Avoid using schools in elections, say agencies

KABUL, 17 June 2010 (IRIN) - Putting a polling station in a school would be run-of-the-mill in most countries, but in Afghanistan it can be an invitation to an attack by Taliban insurgents, opposed to the government and western-style democracy.

Taliban rocket, grenade, gun and arson attacks on schools averaged about 50 a month last year. During the August 2009 elections, which the Taliban vowed to disrupt, the number hit 250 in that month alone, according to data compiled by aid agencies.

In elections scheduled for 18 September to the lower house of the national assembly, the Wolesi Jirga, the government and the Independent Elections Commission (IEC) appear ready to again ignore the warnings and use schools and health posts as voting centres.

Impending threat?

“We have no good reason not to use schools in the upcoming parliamentary elections,” said Noor Mohammad Noor, a spokesman for the IEC, adding that aid agencies had not shared data on school incidents in August 2009 with the IEC.

“Schools are attacked regardless of their use in the elections,” he said.
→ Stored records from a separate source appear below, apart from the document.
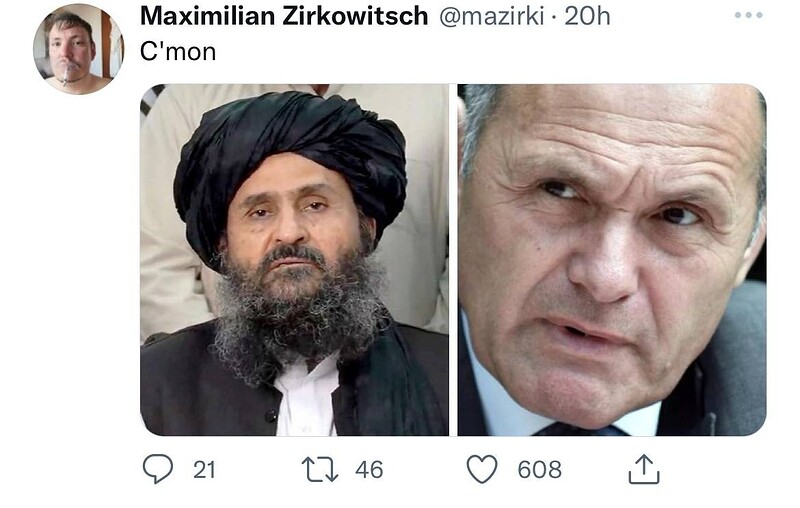Image resolution: width=800 pixels, height=508 pixels.
Task: Click the reply count 21
Action: coord(204,470)
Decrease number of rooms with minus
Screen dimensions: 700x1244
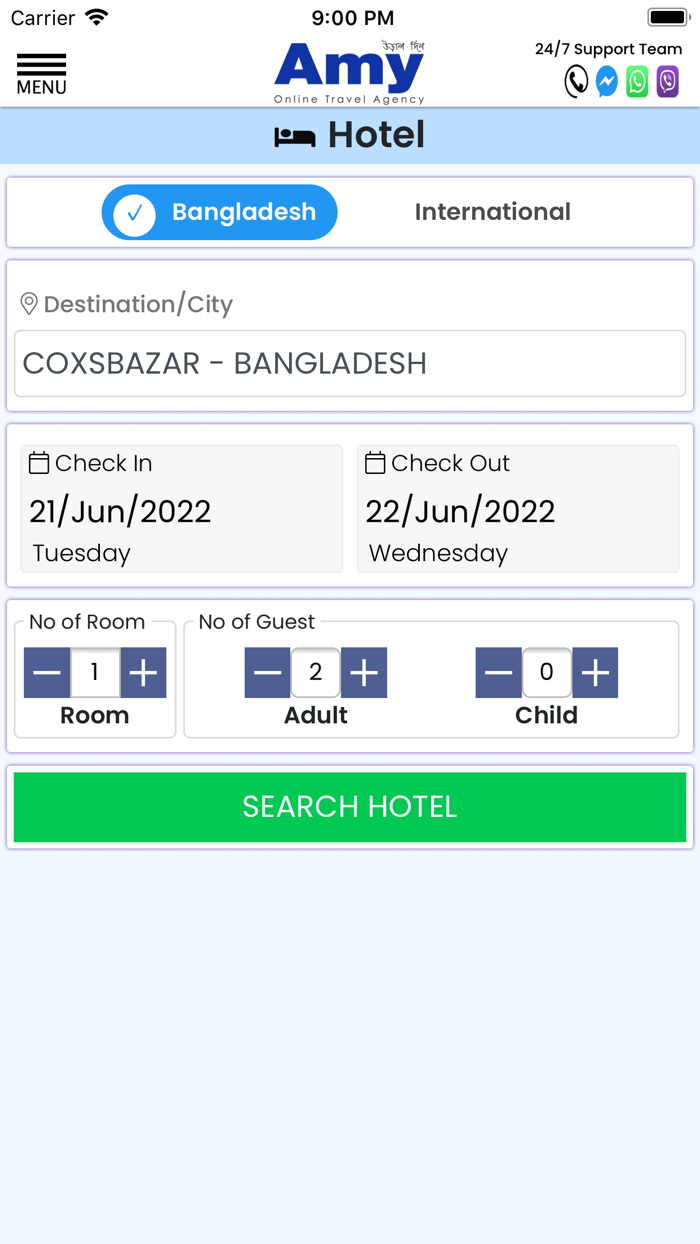click(x=47, y=673)
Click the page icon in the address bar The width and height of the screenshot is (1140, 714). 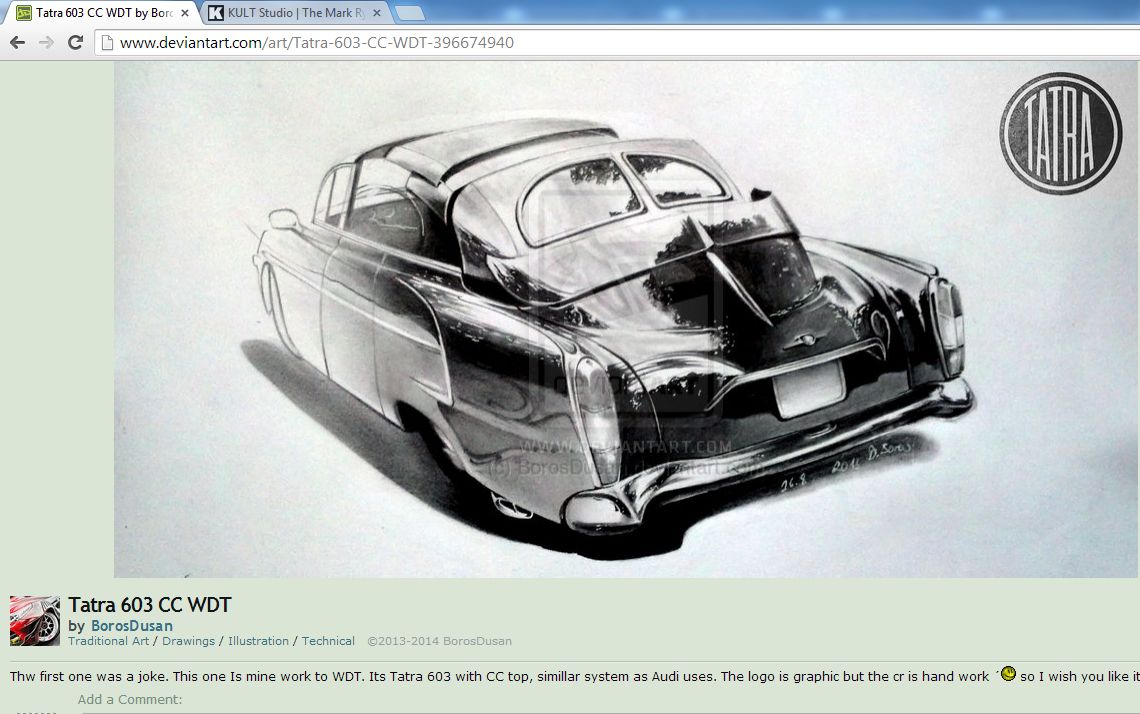pos(107,43)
However, Jennifer Rowell, an advocacy expert with Care International in Kabul, said: “Here it does not make sense to use schools as polling centres as it jeopardizes the right to education,” adding that there was a strong correlation between the hike in attacks on schools and presidential elections in 2009. Afghanistan has a limited stock of public buildings in rural areas. Aid workers accept that, but say polling stations should only be established at schools in relatively peaceful parts of the country. In southern Helmand Province, widely seen as the hotbed of insurgency, education officials fear they will be a magnet for attacks in the forthcoming parliamentary election.

“It would be good if places other than schools will be used as voting centres particularly in insecure districts,” Shir Aqa Sapai, director of the education department in Helmand Province, told IRIN.

Politicization

Since the fall of the Taliban in late 2001, student numbers have surged from less than one million in 2001 to about seven million in 2010. More than 30 percent of the students are female, according to the Ministry of Education (MoE).

The progress has been cited, both by the government and its foreign backers, as a major achievement of President Hamid Karzai’s government.

Aid agencies have warned that “politicization” of schools and the involvement of NATO-led Provincial Reconstruction Teams (PRTs) in education would have unwelcome security implications. PRTs build and repair schools and distribute stationery to students throughout the country.

According to research by Care International, in 2006-2008 about 1,153 attacks on educational facilities were reported. Some 230 people were killed in armed attacks on schools in 2006-2007, according to the MoE. Schools are an easy target for the Taliban, looking to demonstrate the government's impotence.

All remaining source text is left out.